I will be covering everything from start to present day. The first symptoms, medication, weight loss, coping with daily life, where I'm at now and what my prospects are in the future. I will also be getting the wife to put her thoughts on how she copes with me on a daily basis. She's my fulltime carer. God knows how she does it. She deserves a medal. I will post it in the Daily Life part of the forum. It will be a series of posts, part 1, 2 etc!

Cead Mile Failte Papa Smurf. Welcome to this boat of holes in which we all row, row,cry and laugh togeteher in!
I am currently writing the first part of my epic story. Hope it helps those of you who have been newly diagnosed with this curse to end all curses. Hope to post it in a couple of days, thats provided I get a spare few minutes to finish it and post it without bouncing around the room like a demented super ball.

Being a newcomer to the forum as a carer I am really looking forward to reading your thoughts. I pour over the forums every day and glean information and try to put it all together.
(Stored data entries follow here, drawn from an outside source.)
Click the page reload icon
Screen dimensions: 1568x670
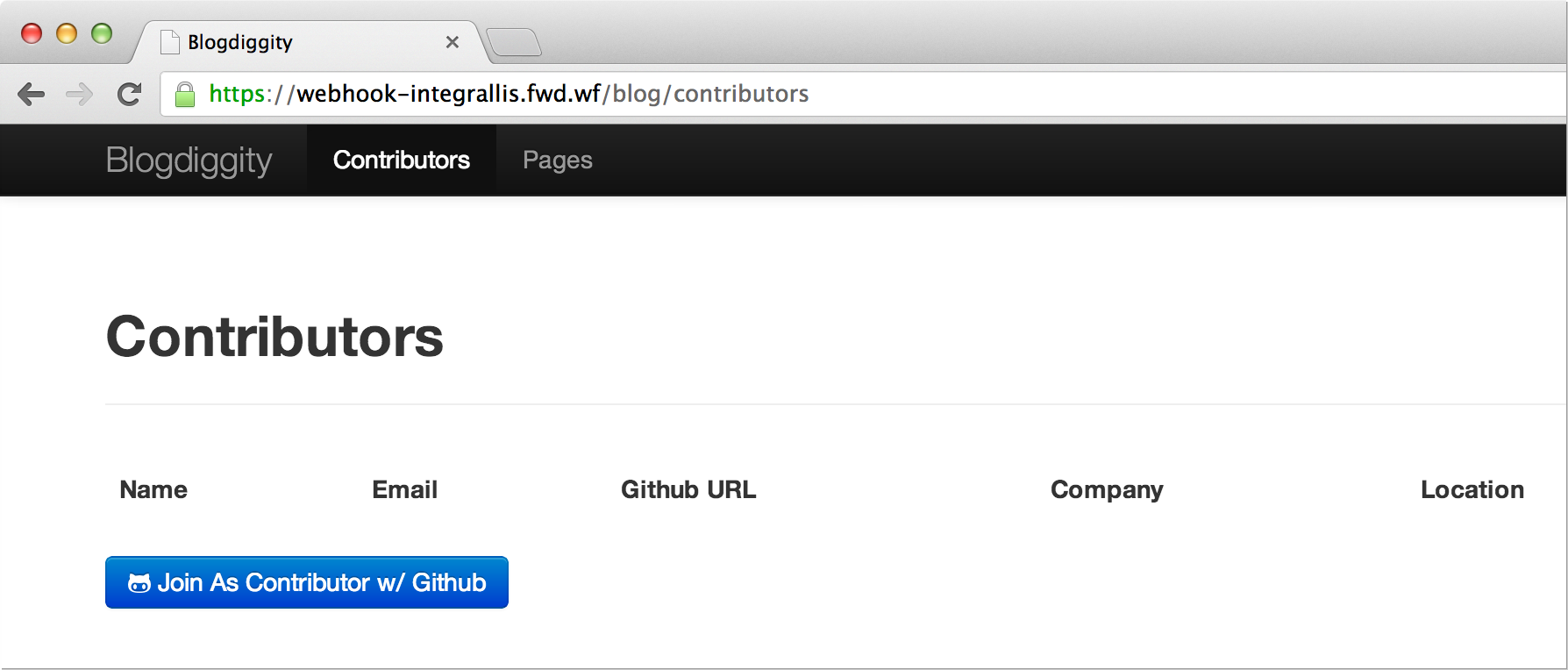click(x=129, y=93)
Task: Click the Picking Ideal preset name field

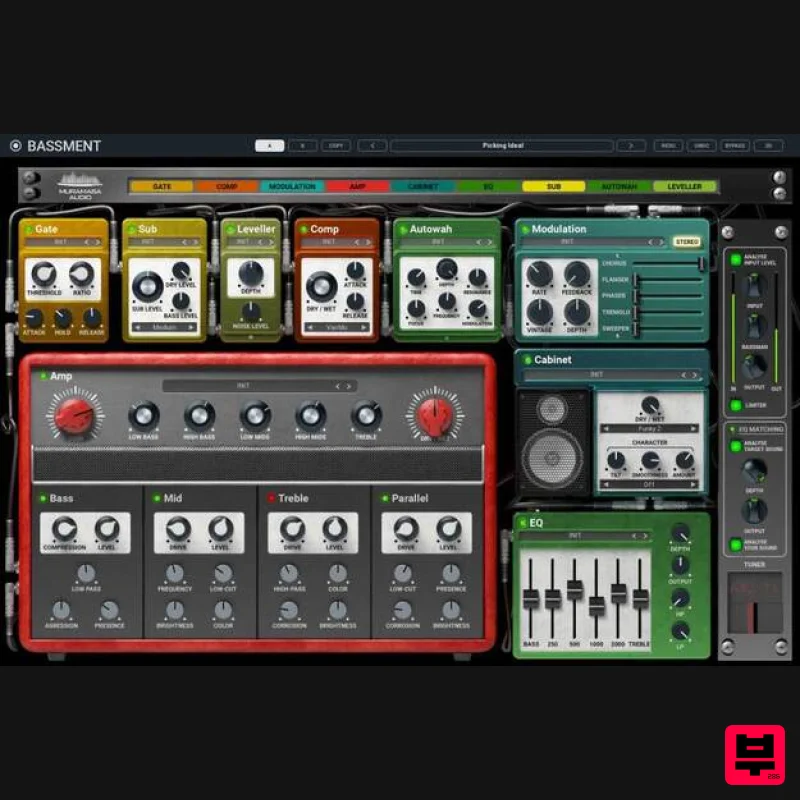Action: click(x=500, y=145)
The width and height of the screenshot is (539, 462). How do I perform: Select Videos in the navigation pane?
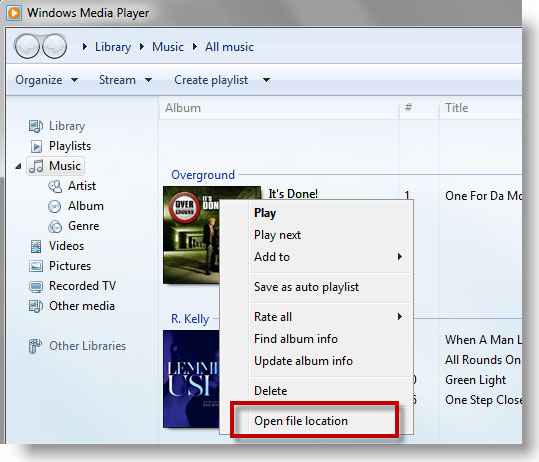point(66,246)
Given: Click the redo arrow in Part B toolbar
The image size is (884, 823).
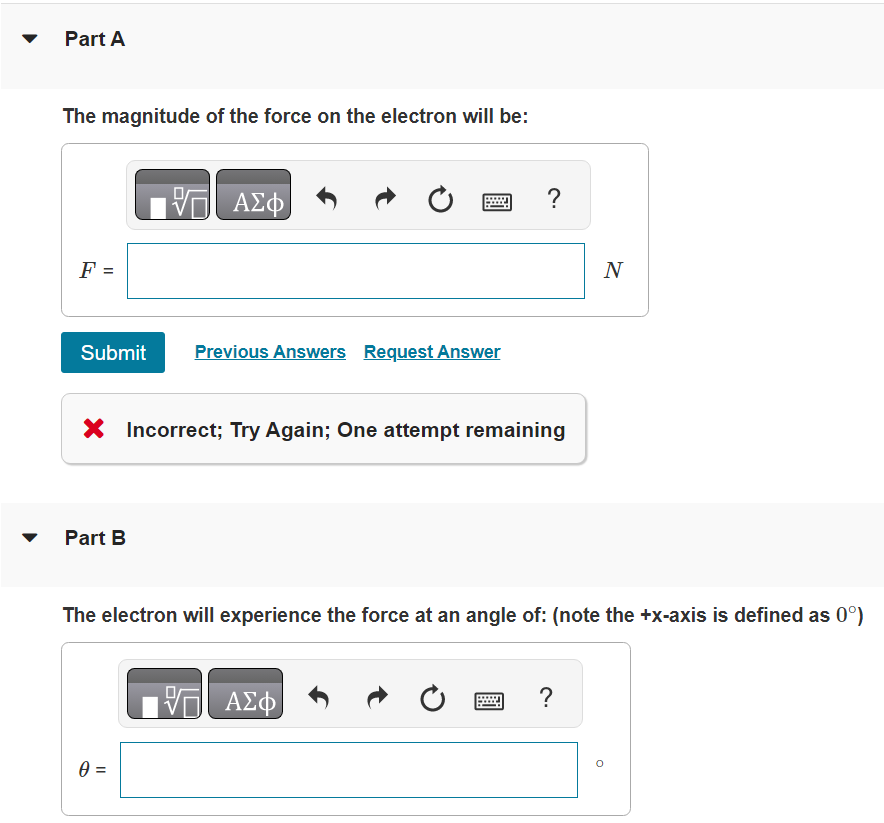Looking at the screenshot, I should click(x=376, y=697).
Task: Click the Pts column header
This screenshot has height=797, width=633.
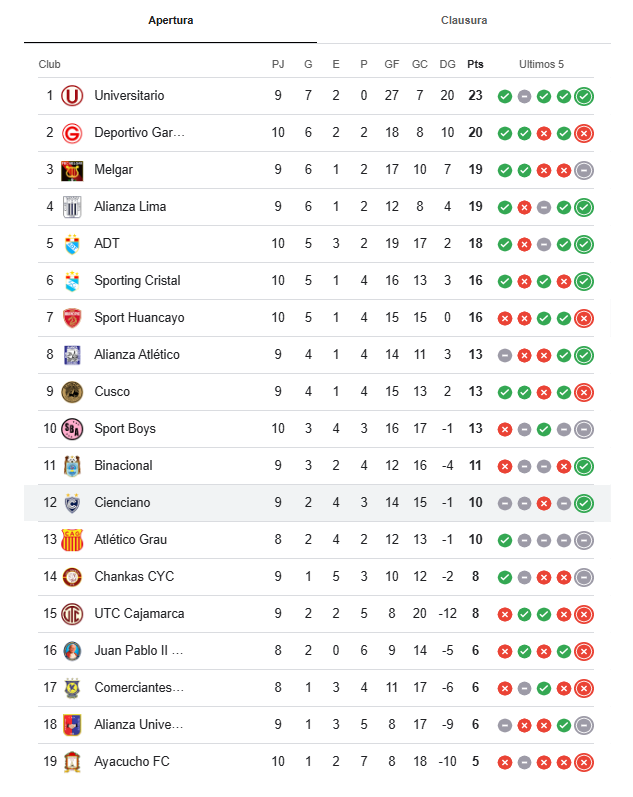Action: 475,65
Hubby diagnosed 22nd November as you say you never forget the date. He is possibly starting meds soon but like every newcomer we are floundering at the deep end or it feels like it. One thing I have picked up on and that is the determination and the laughter of everyone on here and it gives us hope knowing that we are not on our own and everyone has gone through the same or similar. Looking forward to meeting you all on the forums.

Part 1 has now been post in the Daily Life section. I hope you all enjoy, comments welcome.

Hello Visionvalue,
I have been thinking about your comment " you never forget the date of your diagnosis" Strangely, I can never remember it! I can only seem to work out the month & year by relating it to what I consider to be more important dates in my life.

Oh dear, that does sound pompous & critical. It certainly was not meant that way. I am tempted to abandon this post, but I think that I will leave it. I am trying to say that a dx of pd , whilst not the greatest of news, is not the end of the world. You can learn, from the experiences of others ways of coping , and in return maybe be of some comfort and help to others

With my best wishes to you and your husband
hi this is toonarmy, heard there is an event next saturday the 21st at the westdenton social club 7.30pm raffle and group's on.. for younger parkinsons sufferer's..doe's anyone have anymore information, or information about other up and coming events.